In this article we introduce two good practice examples of successful eParticipation projects that are still underway but have already shown positive results. These projects can serve as inspiration for your own future project.
Example 1: Youth Participation in the Municipality of Offenbach an der Queich
The association of municipalities in the southwest German Offenbach an der Queich aimed at the establishment of continuous youth participation. Since the projects start in 2013, the municipality’s youth office is in charge of setting up and facilitating online and offline youth participation processes. The main idea is to offer young people living in the municipalities a space to voice their wishes, collect ideas, discuss and vote on them. After the voting phase, winning ideas were assessed according to their feasibility and – so far – the youngsters were successful in improving bus connections as well as building a public outdoor fitness space.
As online-tools to facilitate discussion and voting, a Ypart page as well as Facebook group were used. Offline-meetings and school workshops ensured to keep in contact with the youngsters and inform them about the developments. For future projects OPIN would be a good alternative as its tools provide online-brainstorming, commenting as well as polling functions all in one toolbox. Furthermore, the upcoming mapping tool could be utilized by young people to mark those places of the municipality on a digital map, where they would like something to change.

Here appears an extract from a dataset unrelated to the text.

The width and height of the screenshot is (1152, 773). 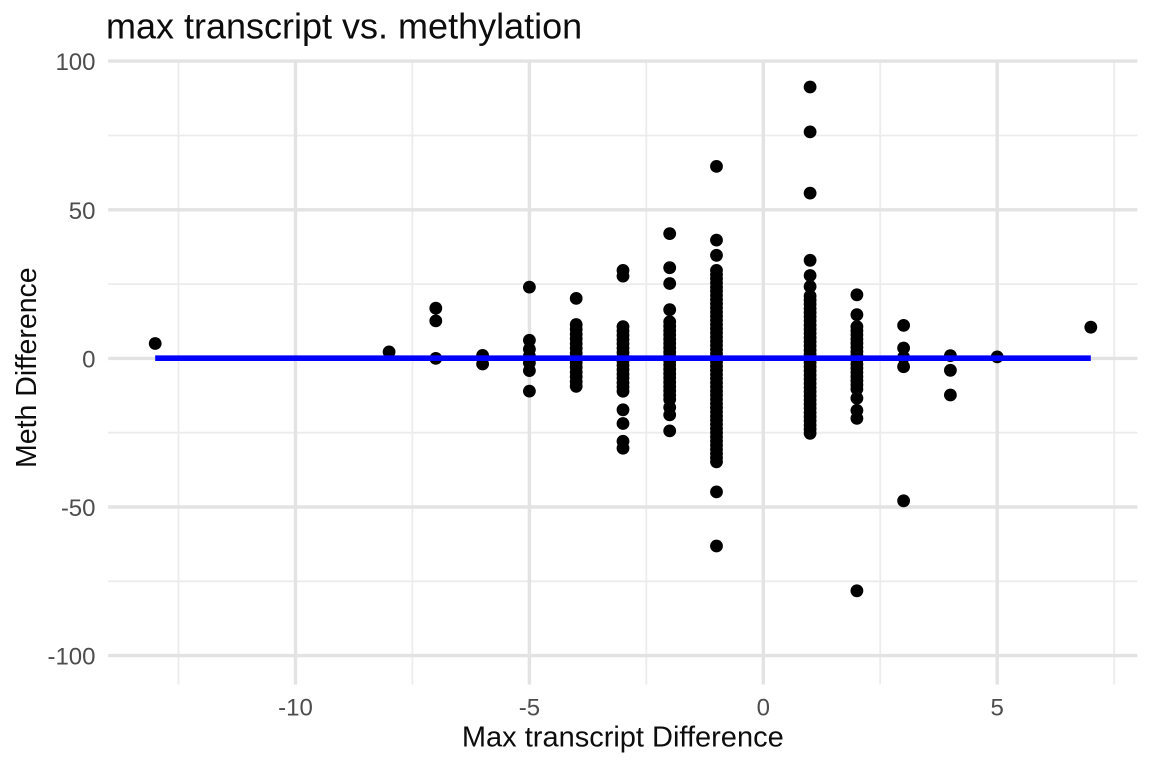 I want to click on svg-text: 50, so click(x=82, y=212).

Example 2: Structured Dialogue – Implementing the EU-Youth-Strategy
In 2010 the Structured Dialogue was started EU-wide in order to facilitate youth participation at the local, regional but also national and European levels. A crucial element is the frequent exchange and dialogue between youngsters and political decision-makers. Each Structured Dialogue is divided into 18-month phases, with one main thematic priority, during which workshops and (online) discussions take place in the EU Member States. Phases close with a EU-Youth Conference, where the results are discussed and shaped into recommendations to the EU-Youth Ministers, Member States as well as the EU Institutions.
While methods and processes in the different countries are diverse, in Germany for instance, idea collection and brainstorming as well as voting takes place on a central online-platform based on the ePartool (https://www.strukturierter-dialog.de/mitmachen).
Similarly, the OPIN toolbox can be utilized for a variety of participatory projects, encompassing the following features: (1) collecting ideas and/or proposals; (2) rating of and commenting on ideas/proposals; (3) commenting on existing texts; (4) mobile polling, for example for voting. From March 2017, OPIN may also provide participatory budgeting and a mapping tool.